Controller rolling restart creates rabbitmq duplicateerror messages and some services do not recover

Bug #1823305 reported by Michele Baldessari
6
This bug affects 1 person
Affects Status Importance Assigned to Milestone
tripleo
Fix Released
High
Damien Ciabrini

Bug Description

In our current controller architecture, rabbitmq message recipients are currently configured to be HA queues mirrored across controllers (for failover), but not durable (not persisted to disk for recoveries on server restart). One logical recipient has typically one master queue, and at least one mirror queue.

When a master queue becomes unavailable, a mirror automatically takes over the master role, as long as it's synchronized (i.e it received all the messages that the previous master queue had).

Publishing a message to a recipient consists in pushing the message to a rabbitmq "exchange", which has "bindings" (i.e. routes) to the master and mirror queues. The message publishing is acknowledged once all connected queues acknowledge its reception.

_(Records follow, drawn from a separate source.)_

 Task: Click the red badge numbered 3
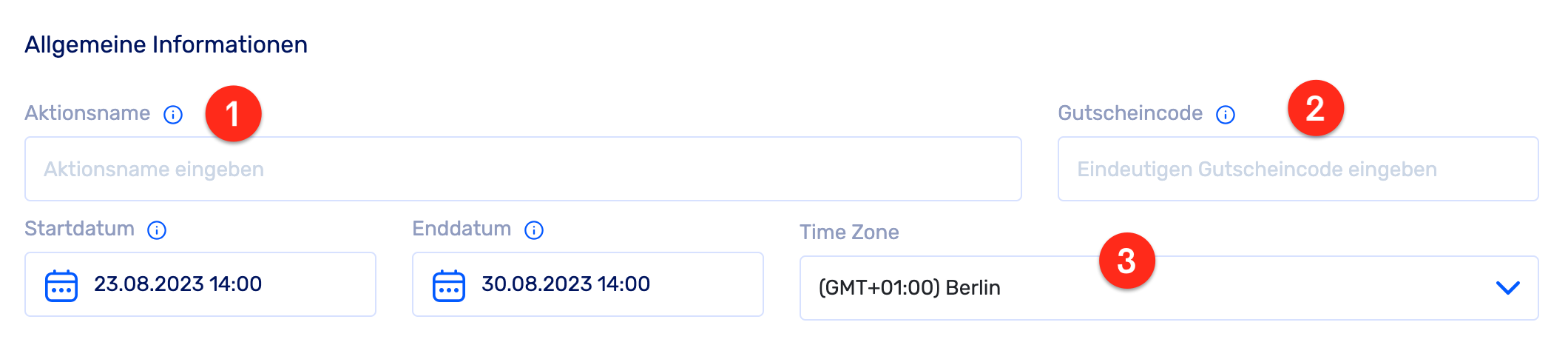1126,261
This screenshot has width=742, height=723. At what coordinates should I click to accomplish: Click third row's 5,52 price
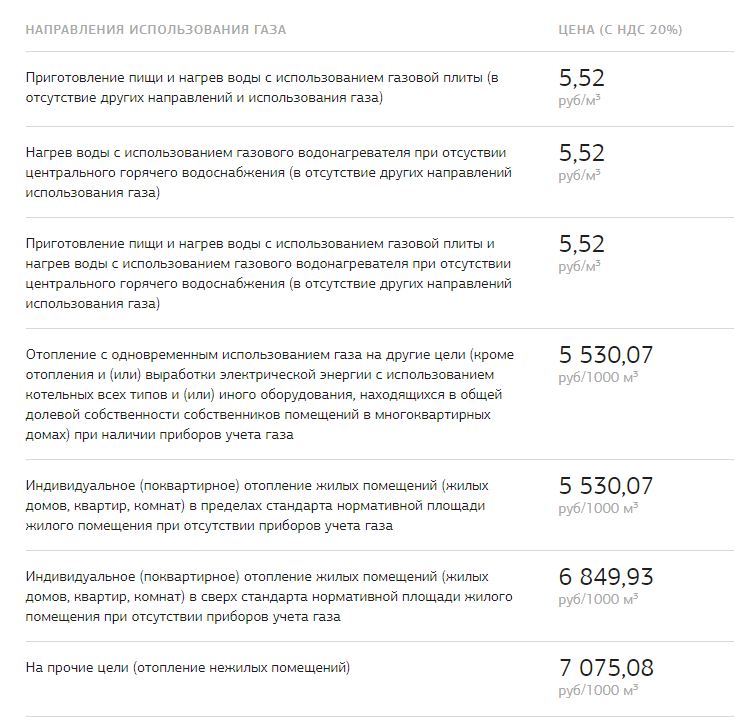tap(582, 244)
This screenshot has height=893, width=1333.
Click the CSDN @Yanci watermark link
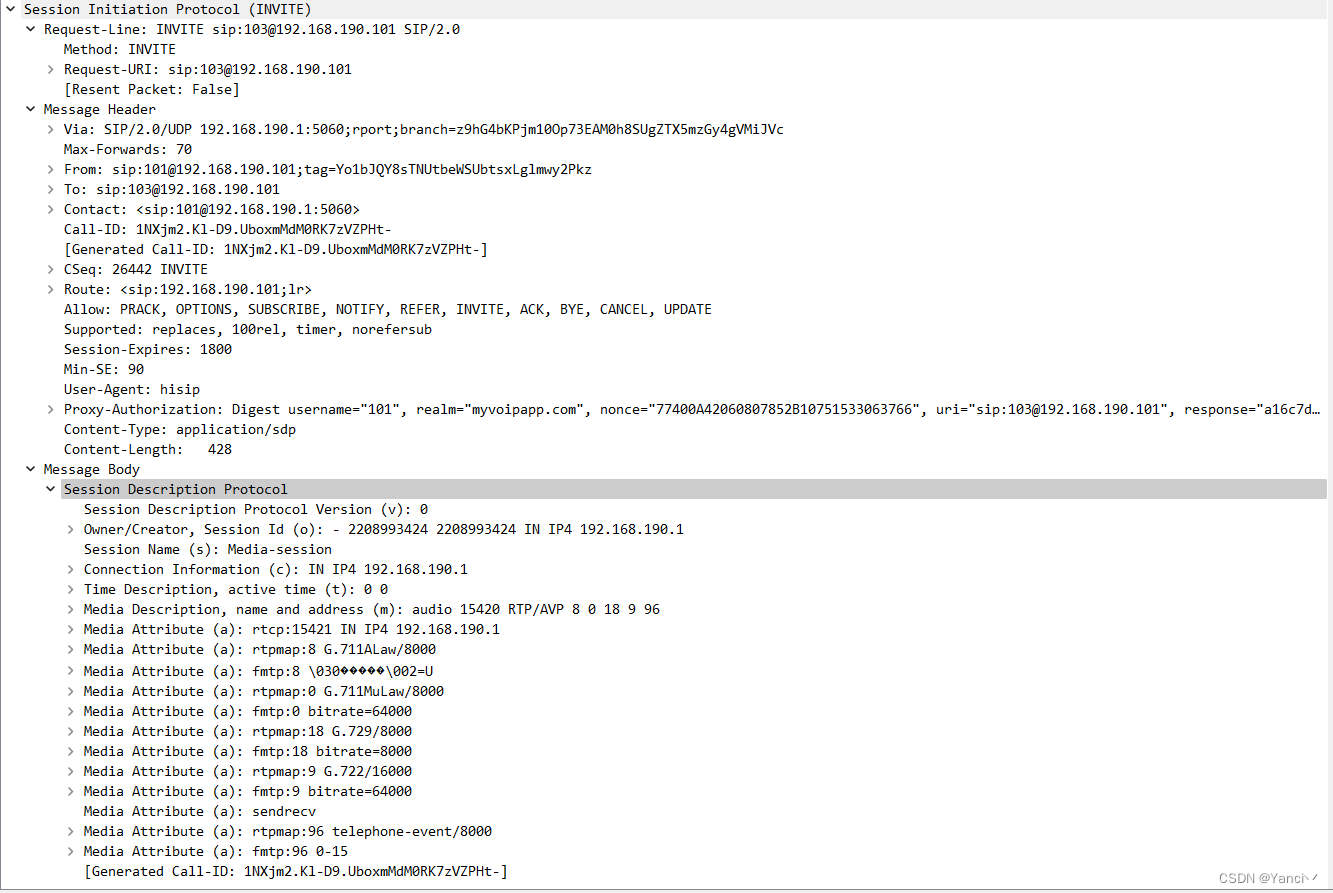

If one queue replica disappears (e.g. rabbitmq stops, controller node reboots), and reconnects _after_ some messages have been queued and not consumed yet in the remaining replicas, this reconnecting replica will become an "unsynchronized" mirror. As such, it won't be able to take over the Master role automatically if a master failover happens.

So during a rolling restart of all rabbitmq servers, it might happen that all master queues disconnects sequentially, and reconnect as unsynchronized mirrors. In such a case, when the last master disconnects, no mirror can take over the master role, and RabbitMQ deletes all the queues for the logical recipient. However, the important detail is that RabbitMQ _does not_ delete the "bindings" to those queues [1].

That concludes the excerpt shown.